Two services on one host, one Docker-based and one Python-uv-based. SSH still happens (Portoser uses SSH even when the target is localhost), so make sure passwordless SSH to your own machine works:

ssh-copy-id $USER@127.0.0.1
ssh $USER@127.0.0.1 "echo ok"

Bringing it up

# Validate the registry
./portoser registry validate

# Deploy a single service
./portoser deploy laptop notes-api

# Deploy multiple at once
./portoser deploy laptop notes-api notes-worker

# Health check
./portoser health check-all

The web UI is its own service, brought up via web/docker-compose.yml:

cd web
docker compose up -d
# Open http://localhost:8989 (frontend) — backend on 8988

Health and observability on a single host

  • ./portoser health check-all prints a JSON-shaped per-service health summary.
  • ./portoser metrics taps the metrics collector for CPU / memory / disk per service.
  • ./portoser uptime shows uptime windows tracked by the uptime collector.
  • The web UI's monitoring dashboard renders the same data live over WebSocket.

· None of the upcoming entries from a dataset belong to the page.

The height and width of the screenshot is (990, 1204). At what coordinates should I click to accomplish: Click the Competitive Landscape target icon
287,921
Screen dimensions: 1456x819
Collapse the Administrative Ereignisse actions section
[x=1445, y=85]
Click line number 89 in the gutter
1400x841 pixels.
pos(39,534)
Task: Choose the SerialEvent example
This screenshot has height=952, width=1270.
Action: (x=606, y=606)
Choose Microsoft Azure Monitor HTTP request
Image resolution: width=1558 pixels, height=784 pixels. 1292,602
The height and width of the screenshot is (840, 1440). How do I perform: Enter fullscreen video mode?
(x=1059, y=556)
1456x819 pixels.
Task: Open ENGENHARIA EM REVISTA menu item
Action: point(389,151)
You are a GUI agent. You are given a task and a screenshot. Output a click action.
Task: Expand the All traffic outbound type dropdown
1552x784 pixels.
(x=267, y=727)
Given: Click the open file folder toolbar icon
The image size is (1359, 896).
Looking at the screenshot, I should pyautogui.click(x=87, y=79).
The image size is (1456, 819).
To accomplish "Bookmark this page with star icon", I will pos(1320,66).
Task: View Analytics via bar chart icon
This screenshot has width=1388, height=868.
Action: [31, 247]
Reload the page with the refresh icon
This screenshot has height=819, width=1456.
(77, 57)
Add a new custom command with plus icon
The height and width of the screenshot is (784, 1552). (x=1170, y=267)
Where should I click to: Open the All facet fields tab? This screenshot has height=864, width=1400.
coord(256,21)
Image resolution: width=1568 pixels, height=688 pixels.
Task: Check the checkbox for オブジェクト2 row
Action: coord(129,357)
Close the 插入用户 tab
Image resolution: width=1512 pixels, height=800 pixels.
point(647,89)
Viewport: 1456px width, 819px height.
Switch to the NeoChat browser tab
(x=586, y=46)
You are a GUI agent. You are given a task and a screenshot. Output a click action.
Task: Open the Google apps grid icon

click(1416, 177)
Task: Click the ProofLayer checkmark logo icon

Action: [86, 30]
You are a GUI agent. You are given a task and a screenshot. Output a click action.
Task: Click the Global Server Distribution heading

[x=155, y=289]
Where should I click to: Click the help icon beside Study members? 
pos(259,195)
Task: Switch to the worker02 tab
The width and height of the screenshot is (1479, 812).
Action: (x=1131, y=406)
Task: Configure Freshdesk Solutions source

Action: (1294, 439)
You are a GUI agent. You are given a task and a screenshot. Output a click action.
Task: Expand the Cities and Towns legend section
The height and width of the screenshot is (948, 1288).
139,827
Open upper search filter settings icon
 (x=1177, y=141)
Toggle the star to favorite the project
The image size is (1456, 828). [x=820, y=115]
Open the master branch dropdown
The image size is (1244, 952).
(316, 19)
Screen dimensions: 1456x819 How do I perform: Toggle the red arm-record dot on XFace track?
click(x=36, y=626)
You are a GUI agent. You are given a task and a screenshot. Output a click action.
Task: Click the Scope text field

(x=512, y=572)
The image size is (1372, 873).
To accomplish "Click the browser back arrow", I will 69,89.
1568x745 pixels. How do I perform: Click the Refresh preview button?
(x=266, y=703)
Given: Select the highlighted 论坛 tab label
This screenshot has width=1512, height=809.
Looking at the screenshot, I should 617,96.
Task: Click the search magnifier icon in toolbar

Native services on a single host

native deployments work even without a multi-machine setup. On macOS, this means launchctl; on Linux, systemctl. Useful for things you want managed by the OS rather than Docker — Postgres, dnsmasq, your own daemons.

services:
  postgres-local:
    hostname: postgres.internal
    current_host: laptop
    deployment_type: native
    service_file: /postgres/service.yml
    port: 5432

The service_file points at a YAML descriptor inside your service's repo telling Portoser how to start, stop, and health-check it. lib/native.sh reads that file and dispatches to the right launchctl / systemctl invocation.

Common gotchas

  • bash: bad substitution on macOS. You're on Apple's Bash 3.2. Run brew install bash and put Homebrew's Bash on your PATH.
  • Port already in use. The self-healing loop's port_conflict pattern catches these on deploy. If you want to inspect manually: lsof -nP -iTCP:<port> -sTCP:LISTEN.
  • yq flavor mismatch. Portoser uses Mike Farah's Go-based yq (v4), not the Python yq. brew install yq gives you the right one.
  • Caddy can't reload. If caddy.use_admin_api: true, Caddy must be running. For a demo, the docker-compose Caddy is on :8080. For real deployment of services on the host, install Caddy via brew install caddy and let ./portoser caddy sync write the Caddyfile for you.

Where this shape falls down

  • A single host means no failover. If your laptop sleeps, your cluster sleeps.
  • mTLS still works, but the threat model is mostly about staging the configuration that will matter later when you add a second host.
  • You're paying SSH and docker exec overhead even though everything is local. It's fine for tens of services. Past that, consider splitting roles across at least two hosts.